PPO

A preferred provider organization (PPO) is a specific type of health insurance dictated by a flexible network of medical providers for a participant. Employees and individuals looking into PPO as a form of managed care need to understand this form of insurance from the perspectives of doctors, insurers and consumers. Healthcare in the United States is becoming more and more costly and health insurance is very necessary for every United States citizen.


1. Widening the Medical Network with a PPO

The essence of the trend toward PPOs instead of health management organizations (HMO) is a concern over the flexibility of health care. Workers who switched jobs, moved across country and dealt with alternating economic statuses were unable to maintain steady coverage from the same insurer. PPO insurers have countered the inflexibility of a traditional HMO by negotiating discounted billing rates with hospitals, clinics and health care providers in all 50 states. The result of these negotiations has been a wide network of providers available to a PPO holder who is traveling or moving frequently for work.

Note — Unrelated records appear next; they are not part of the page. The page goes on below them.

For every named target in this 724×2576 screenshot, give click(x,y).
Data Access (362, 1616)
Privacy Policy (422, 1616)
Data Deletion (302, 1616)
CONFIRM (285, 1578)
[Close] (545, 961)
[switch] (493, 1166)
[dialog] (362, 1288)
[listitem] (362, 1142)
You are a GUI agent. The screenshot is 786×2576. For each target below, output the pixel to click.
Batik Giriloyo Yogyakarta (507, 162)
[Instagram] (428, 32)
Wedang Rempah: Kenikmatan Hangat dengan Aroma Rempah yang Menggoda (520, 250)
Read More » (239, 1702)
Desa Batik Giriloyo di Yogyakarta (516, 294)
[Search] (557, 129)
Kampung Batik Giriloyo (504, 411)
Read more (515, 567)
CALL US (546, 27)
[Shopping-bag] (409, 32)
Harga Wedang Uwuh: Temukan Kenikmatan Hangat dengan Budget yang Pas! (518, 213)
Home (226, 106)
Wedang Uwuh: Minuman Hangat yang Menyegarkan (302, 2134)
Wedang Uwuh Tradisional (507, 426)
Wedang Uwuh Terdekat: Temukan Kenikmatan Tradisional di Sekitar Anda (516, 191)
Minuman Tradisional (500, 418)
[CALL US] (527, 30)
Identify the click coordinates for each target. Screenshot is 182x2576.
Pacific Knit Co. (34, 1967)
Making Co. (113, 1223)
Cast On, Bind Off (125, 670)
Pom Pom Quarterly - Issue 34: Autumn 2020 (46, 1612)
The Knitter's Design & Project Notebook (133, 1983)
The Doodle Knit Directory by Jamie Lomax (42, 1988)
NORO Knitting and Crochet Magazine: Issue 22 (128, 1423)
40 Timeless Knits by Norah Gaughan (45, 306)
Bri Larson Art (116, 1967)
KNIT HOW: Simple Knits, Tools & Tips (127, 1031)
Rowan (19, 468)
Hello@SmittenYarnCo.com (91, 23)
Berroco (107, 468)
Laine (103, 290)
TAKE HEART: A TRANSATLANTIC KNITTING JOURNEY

PPO networks can take a variety of shapes depending on the unique health care environment of a particular region. Insured professionals in the Northeast and Southwest can use the flexible resources of a PPO insurer to take advantage of neighborhood clinics instead of massive emergency rooms for preventive care. Individuals in rural areas can access health care through a small doctor's office that is part of a preferred provider organization.
The majority of services provided through a PPO come from the largest health care providers in the United States. Massive health care organizations work with insurers to develop extensive fee schedules to ensure that individuals within a prescribed network are receiving the right benefits. An insurer with a nationwide reach provides access through a PPO to thousands of hospitals for busy professionals on the move.

2. Use of Specialists in a PPO

An insurance applicant using a traditional HMO needs to declare a primary care physician before they receive care. Insurance companies offering an older style of health care want to know the primary care physician as a way to create an accurate premium. One of the major benefits for PPO participants is the lack of a primary care physician requirement on application materials. The flexibility of PPOs means that a professional can see any physician within the established network of providers without consulting a primary physician.

The reason why a primary care physician is an obstacle in other forms of health care is the necessity for referrals in order to get covered services. Insured professionals in this scenario need to get notification from their doctor that specialized services from therapists, podiatrists and others are necessary for current medical issues. A PPO participant can bypass this cumbersome process by finding a hospital or clinic with a specialist covered by the insurance policy. Health insurance companies pre-negotiate the specialists who are available to consumers based on pre-existing conditions and the complicated calculus of discounts created at the beginning of the PPO arrangement.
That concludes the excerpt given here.